Dancer Turns Type 1 Diagnosis Into Support for 60,000
Jazz Sethi was 13 when a sudden 7kg weight loss revealed Type 1 Diabetes. Now the Ahmedabad dancer runs Diabesties Foundation, connecting 60,000+ patients across India who once felt invisible.
Jazz Sethi lost 7 kilograms in one week during football practice at age 13. Three days in the ICU later, doctors told her she had Type 1 Diabetes and would need insulin injections for life.
"I was naive enough to believe that once I left the hospital, I would be cured," Jazz remembers. The shock hit hard when she realized her condition was permanent.
What bothered Jazz most wasn't just the diagnosis. She couldn't find any information about Type 1 Diabetes written for young people, and she didn't meet another person with the condition for years.
So at 31, the professional dancer and choreographer decided to create what she once needed. In 2018, she founded Diabesties Foundation in Ahmedabad to help people with Type 1 Diabetes feel heard, understood and celebrated.
Jazz started with a YouTube channel making information about diabetes fun and engaging. She tracked down 25 people through her doctor's contacts and invited them to meet up. To her surprise, all 25 showed up.
Those small gatherings grew into something bigger. Today, Diabesties runs 32 chapters across India, holding DiaMeets three times a year where patients and families connect face to face.

The numbers tell one story: 90 DiaMeets with 7,300 participants, 210 YouTube videos reaching 674,000 viewers, and support for over 60,000 patients. But Jazz says the real stories happen behind those statistics.

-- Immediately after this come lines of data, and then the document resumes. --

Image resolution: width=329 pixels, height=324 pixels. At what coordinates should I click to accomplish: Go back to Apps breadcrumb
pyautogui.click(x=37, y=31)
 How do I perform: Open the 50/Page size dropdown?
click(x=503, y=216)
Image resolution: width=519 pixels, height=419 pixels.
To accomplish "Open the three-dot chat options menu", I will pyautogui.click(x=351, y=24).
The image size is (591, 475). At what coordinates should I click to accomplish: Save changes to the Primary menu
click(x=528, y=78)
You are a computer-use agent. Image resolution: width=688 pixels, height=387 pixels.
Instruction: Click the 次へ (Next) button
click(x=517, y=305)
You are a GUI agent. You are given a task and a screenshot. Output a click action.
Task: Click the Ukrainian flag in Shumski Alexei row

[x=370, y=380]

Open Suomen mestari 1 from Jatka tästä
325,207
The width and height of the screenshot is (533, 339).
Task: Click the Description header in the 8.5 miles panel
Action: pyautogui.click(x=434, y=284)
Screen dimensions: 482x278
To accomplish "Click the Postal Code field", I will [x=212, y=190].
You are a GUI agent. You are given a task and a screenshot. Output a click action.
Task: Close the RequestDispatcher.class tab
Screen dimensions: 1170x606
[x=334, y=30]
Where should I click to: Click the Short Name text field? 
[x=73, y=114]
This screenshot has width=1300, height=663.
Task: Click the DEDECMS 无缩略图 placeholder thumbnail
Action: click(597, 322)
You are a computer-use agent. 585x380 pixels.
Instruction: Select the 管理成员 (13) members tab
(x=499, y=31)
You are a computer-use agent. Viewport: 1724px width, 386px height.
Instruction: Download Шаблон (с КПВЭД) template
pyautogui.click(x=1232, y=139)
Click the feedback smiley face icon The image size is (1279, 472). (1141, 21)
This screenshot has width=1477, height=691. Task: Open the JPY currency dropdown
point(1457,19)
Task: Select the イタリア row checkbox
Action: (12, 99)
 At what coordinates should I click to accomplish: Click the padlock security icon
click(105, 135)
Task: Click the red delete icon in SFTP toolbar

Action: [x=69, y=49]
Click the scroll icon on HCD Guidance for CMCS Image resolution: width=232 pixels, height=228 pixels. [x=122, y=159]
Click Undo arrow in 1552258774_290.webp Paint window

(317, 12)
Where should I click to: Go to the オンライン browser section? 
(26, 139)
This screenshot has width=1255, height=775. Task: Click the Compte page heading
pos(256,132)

One teenager told the team she felt less alone after her first DiaMeet. A depressed girl contemplating suicide later said Diabesties saved her life.
Why This Inspires
Jazz uses her privilege openly and purposefully. She has access to an insulin pump and continuous glucose monitor that many Indians cannot afford, and she's determined to change that reality.
"What is needed for a good quality of life is not just knowing how to stay alive, but how to live and thrive with Type 1 Diabetes," she explains.
India has 800,000 registered Type 1 diabetics, but Jazz points to a darker number: 900,000 "missing" patients who died before diagnosis or couldn't access treatment. Many rural doctors don't recognize the symptoms.
The foundation now employs 50 people, all of whom either have Type 1 Diabetes or are caregivers. They focus exclusively on Type 1 because Jazz believes Type 2 gets sufficient attention, while Type 1 families face overwhelming stigma, misinformation and financial burden overnight.
She shares a tragic case from Bengaluru where parents pushed their two children with Type 1 Diabetes into a river before taking their own lives. Four people died because of stigma and cost.
Jazz turned her own shock into a beacon for thousands who once felt invisible, proving that the hardest diagnoses can spark the most powerful communities.